#### Problem details
Copy every one of these records line for line, changing nothing.

━━━ Data to process ━━━

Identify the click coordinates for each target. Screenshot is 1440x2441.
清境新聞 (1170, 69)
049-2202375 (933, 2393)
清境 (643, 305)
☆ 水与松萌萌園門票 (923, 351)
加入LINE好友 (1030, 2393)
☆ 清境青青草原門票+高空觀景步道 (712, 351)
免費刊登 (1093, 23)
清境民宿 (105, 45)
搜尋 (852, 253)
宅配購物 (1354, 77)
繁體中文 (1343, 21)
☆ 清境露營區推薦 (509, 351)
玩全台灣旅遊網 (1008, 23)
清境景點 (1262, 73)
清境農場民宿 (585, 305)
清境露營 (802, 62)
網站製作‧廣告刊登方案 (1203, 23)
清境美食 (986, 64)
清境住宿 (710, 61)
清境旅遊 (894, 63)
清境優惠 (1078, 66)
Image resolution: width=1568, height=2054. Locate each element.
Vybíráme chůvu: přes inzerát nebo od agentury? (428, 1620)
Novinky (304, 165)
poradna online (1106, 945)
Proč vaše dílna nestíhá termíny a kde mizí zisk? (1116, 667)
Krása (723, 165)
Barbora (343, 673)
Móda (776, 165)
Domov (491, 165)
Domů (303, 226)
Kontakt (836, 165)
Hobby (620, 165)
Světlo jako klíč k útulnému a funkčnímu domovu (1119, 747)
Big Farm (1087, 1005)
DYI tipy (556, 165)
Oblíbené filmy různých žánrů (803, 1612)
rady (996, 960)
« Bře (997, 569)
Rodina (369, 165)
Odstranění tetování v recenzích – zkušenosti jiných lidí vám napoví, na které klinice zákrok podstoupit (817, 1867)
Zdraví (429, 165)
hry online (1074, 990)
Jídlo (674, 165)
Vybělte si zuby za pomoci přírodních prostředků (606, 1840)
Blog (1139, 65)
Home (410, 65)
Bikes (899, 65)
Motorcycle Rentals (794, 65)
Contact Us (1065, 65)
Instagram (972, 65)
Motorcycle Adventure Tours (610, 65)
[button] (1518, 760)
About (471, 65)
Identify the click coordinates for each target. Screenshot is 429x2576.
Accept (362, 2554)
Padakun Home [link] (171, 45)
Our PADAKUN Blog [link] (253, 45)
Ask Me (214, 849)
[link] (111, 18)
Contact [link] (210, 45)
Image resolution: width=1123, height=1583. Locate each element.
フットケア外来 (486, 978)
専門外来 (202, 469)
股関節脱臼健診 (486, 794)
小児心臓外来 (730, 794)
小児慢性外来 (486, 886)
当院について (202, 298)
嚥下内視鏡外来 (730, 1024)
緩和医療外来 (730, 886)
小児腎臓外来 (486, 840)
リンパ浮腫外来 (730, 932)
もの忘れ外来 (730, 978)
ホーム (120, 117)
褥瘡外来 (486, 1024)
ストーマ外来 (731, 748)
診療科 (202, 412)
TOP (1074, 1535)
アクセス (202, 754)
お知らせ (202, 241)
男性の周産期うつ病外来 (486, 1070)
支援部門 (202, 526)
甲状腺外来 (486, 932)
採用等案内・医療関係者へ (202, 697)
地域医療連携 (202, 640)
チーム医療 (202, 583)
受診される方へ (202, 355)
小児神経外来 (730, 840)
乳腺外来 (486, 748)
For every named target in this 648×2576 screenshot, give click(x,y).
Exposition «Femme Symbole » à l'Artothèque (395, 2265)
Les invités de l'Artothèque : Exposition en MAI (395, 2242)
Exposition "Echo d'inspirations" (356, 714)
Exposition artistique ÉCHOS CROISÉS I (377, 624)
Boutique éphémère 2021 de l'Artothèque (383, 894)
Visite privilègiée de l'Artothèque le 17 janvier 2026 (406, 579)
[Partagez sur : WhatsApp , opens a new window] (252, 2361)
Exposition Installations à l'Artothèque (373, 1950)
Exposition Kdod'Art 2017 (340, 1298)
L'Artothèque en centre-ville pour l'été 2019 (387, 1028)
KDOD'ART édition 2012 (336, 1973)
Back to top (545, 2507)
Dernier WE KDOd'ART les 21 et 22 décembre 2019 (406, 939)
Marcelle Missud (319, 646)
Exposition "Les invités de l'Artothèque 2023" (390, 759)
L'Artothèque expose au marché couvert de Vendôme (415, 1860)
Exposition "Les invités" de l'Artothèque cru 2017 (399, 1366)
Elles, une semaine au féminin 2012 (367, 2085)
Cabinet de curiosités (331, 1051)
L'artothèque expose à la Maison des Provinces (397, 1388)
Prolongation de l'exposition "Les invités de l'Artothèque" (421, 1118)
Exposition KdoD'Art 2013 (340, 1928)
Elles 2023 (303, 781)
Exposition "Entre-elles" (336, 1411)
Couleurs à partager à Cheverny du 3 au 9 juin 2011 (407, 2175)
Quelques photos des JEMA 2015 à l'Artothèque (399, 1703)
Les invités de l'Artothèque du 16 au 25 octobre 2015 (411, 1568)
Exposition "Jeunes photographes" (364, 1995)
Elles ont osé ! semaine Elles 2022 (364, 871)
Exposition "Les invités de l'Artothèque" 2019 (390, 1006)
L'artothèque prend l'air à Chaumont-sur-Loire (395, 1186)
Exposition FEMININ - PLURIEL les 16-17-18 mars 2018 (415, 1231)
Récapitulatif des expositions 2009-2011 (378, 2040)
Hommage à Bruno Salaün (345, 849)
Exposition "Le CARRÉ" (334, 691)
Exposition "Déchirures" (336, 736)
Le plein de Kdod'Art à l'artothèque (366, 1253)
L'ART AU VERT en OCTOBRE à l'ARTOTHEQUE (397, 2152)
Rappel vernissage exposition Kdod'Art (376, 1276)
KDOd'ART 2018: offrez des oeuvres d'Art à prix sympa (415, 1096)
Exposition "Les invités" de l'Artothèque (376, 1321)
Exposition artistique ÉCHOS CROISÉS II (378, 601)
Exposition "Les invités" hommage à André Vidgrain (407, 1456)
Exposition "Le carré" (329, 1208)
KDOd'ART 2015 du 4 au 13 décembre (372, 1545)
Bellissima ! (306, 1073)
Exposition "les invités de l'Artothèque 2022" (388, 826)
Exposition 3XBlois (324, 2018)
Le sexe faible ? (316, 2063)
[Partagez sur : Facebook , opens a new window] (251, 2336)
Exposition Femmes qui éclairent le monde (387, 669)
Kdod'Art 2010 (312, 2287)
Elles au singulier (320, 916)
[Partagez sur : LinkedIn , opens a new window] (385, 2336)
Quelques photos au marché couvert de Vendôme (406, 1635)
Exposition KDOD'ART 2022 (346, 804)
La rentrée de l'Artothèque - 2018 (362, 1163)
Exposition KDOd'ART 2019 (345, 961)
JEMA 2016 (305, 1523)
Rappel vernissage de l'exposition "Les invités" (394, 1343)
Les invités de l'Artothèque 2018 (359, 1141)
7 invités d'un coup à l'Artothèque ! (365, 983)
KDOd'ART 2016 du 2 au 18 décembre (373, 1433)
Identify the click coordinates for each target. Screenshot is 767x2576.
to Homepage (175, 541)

━━━

#### Response to the task
Identify the click coordinates for each target. Screenshot is 1440x2441.
清境新聞 (1170, 69)
049-2202375 (933, 2393)
清境 (643, 305)
☆ 水与松萌萌園門票 (923, 351)
加入LINE好友 (1030, 2393)
☆ 清境青青草原門票+高空觀景步道 (712, 351)
免費刊登 (1093, 23)
清境民宿 (105, 45)
搜尋 (852, 253)
宅配購物 (1354, 77)
繁體中文 (1343, 21)
☆ 清境露營區推薦 (509, 351)
玩全台灣旅遊網 (1008, 23)
清境景點 (1262, 73)
清境農場民宿 (585, 305)
清境露營 (802, 62)
網站製作‧廣告刊登方案 (1203, 23)
清境美食 (986, 64)
清境住宿 (710, 61)
清境旅遊 (894, 63)
清境優惠 (1078, 66)
Image resolution: width=1568, height=2054. Locate each element.
Vybíráme chůvu: přes inzerát nebo od agentury? (428, 1620)
Novinky (304, 165)
poradna online (1106, 945)
Proč vaše dílna nestíhá termíny a kde mizí zisk? (1116, 667)
Krása (723, 165)
Barbora (343, 673)
Móda (776, 165)
Domov (491, 165)
Domů (303, 226)
Kontakt (836, 165)
Hobby (620, 165)
Světlo jako klíč k útulnému a funkčnímu domovu (1119, 747)
Big Farm (1087, 1005)
DYI tipy (556, 165)
Oblíbené filmy různých žánrů (803, 1612)
rady (996, 960)
« Bře (997, 569)
Rodina (369, 165)
Odstranění tetování v recenzích – zkušenosti jiných lidí vám napoví, na které klinice zákrok podstoupit (817, 1867)
Zdraví (429, 165)
hry online (1074, 990)
Jídlo (674, 165)
Vybělte si zuby za pomoci přírodních prostředků (606, 1840)
Blog (1139, 65)
Home (410, 65)
Bikes (899, 65)
Motorcycle Rentals (794, 65)
Contact Us (1065, 65)
Instagram (972, 65)
Motorcycle Adventure Tours (610, 65)
[button] (1518, 760)
About (471, 65)
Identify the click coordinates for each target. Screenshot is 429x2576.
Accept (362, 2554)
Padakun Home [link] (171, 45)
Our PADAKUN Blog [link] (253, 45)
Ask Me (214, 849)
[link] (111, 18)
Contact [link] (210, 45)
Image resolution: width=1123, height=1583. Locate each element.
フットケア外来 (486, 978)
専門外来 (202, 469)
股関節脱臼健診 (486, 794)
小児心臓外来 (730, 794)
小児慢性外来 (486, 886)
当院について (202, 298)
嚥下内視鏡外来 (730, 1024)
緩和医療外来 (730, 886)
小児腎臓外来 (486, 840)
リンパ浮腫外来 (730, 932)
もの忘れ外来 (730, 978)
ホーム (120, 117)
褥瘡外来 (486, 1024)
ストーマ外来 (731, 748)
診療科 (202, 412)
TOP (1074, 1535)
アクセス (202, 754)
お知らせ (202, 241)
男性の周産期うつ病外来 (486, 1070)
支援部門 (202, 526)
甲状腺外来 (486, 932)
採用等案内・医療関係者へ (202, 697)
地域医療連携 (202, 640)
チーム医療 (202, 583)
受診される方へ (202, 355)
小児神経外来 (730, 840)
乳腺外来 (486, 748)
For every named target in this 648×2576 screenshot, give click(x,y).
Exposition «Femme Symbole » à l'Artothèque (395, 2265)
Les invités de l'Artothèque : Exposition en MAI (395, 2242)
Exposition "Echo d'inspirations" (356, 714)
Exposition artistique ÉCHOS CROISÉS I (377, 624)
Boutique éphémère 2021 de l'Artothèque (383, 894)
Visite privilègiée de l'Artothèque le 17 janvier 2026 (406, 579)
[Partagez sur : WhatsApp , opens a new window] (252, 2361)
Exposition Installations à l'Artothèque (373, 1950)
Exposition Kdod'Art 2017 (340, 1298)
L'Artothèque en centre-ville pour l'été 2019 (387, 1028)
KDOD'ART édition 2012 (336, 1973)
Back to top (545, 2507)
Dernier WE KDOd'ART les 21 et 22 décembre 2019 (406, 939)
Marcelle Missud (319, 646)
Exposition "Les invités de l'Artothèque 2023" (390, 759)
L'Artothèque expose au marché couvert de Vendôme (415, 1860)
Exposition "Les invités" de l'Artothèque cru 2017 (399, 1366)
Elles, une semaine au féminin 2012 (367, 2085)
Cabinet de curiosités (331, 1051)
L'artothèque expose à la Maison des Provinces (397, 1388)
Prolongation de l'exposition "Les invités de l'Artothèque" (421, 1118)
Exposition KdoD'Art 2013 (340, 1928)
Elles 2023 (303, 781)
Exposition "Entre-elles" (336, 1411)
Couleurs à partager à Cheverny du 3 au 9 juin 2011 (407, 2175)
Quelques photos des JEMA 2015 à l'Artothèque (399, 1703)
Les invités de l'Artothèque du 16 au 25 octobre 2015 (411, 1568)
Exposition "Jeunes photographes" (364, 1995)
Elles ont osé ! semaine Elles 2022 (364, 871)
Exposition "Les invités de l'Artothèque" 2019 (390, 1006)
L'artothèque prend l'air à Chaumont-sur-Loire (395, 1186)
Exposition FEMININ - PLURIEL les 16-17-18 mars 2018 (415, 1231)
Récapitulatif des expositions 2009-2011 (378, 2040)
Hommage à Bruno Salaün (345, 849)
Exposition "Le CARRÉ" (334, 691)
Exposition "Déchirures" (336, 736)
Le plein de Kdod'Art à l'artothèque (366, 1253)
L'ART AU VERT en OCTOBRE à l'ARTOTHEQUE (397, 2152)
Rappel vernissage exposition Kdod'Art (376, 1276)
KDOd'ART 2018: offrez des oeuvres d'Art à prix sympa (415, 1096)
Exposition "Les invités" de l'Artothèque (376, 1321)
Exposition artistique ÉCHOS CROISÉS II (378, 601)
Exposition "Les invités" hommage à André Vidgrain (407, 1456)
Exposition "Le carré" (329, 1208)
KDOd'ART 2015 du 4 au 13 décembre (372, 1545)
Bellissima ! (306, 1073)
Exposition "les invités de l'Artothèque 2022" (388, 826)
Exposition 3XBlois (324, 2018)
Le sexe faible ? (316, 2063)
[Partagez sur : Facebook , opens a new window] (251, 2336)
Exposition Femmes qui éclairent le monde (387, 669)
Kdod'Art 2010 (312, 2287)
Elles au singulier (320, 916)
[Partagez sur : LinkedIn , opens a new window] (385, 2336)
Quelques photos au marché couvert de Vendôme (406, 1635)
Exposition KDOD'ART 2022 (346, 804)
La rentrée de l'Artothèque - 2018 (362, 1163)
Exposition KDOd'ART 2019 (345, 961)
JEMA 2016 (305, 1523)
Rappel vernissage de l'exposition "Les invités" (394, 1343)
Les invités de l'Artothèque 2018 (359, 1141)
7 invités d'un coup à l'Artothèque ! (365, 983)
KDOd'ART 2016 du 2 au 18 décembre (373, 1433)
Identify the click coordinates for each target. Screenshot is 767x2576.
to Homepage (175, 541)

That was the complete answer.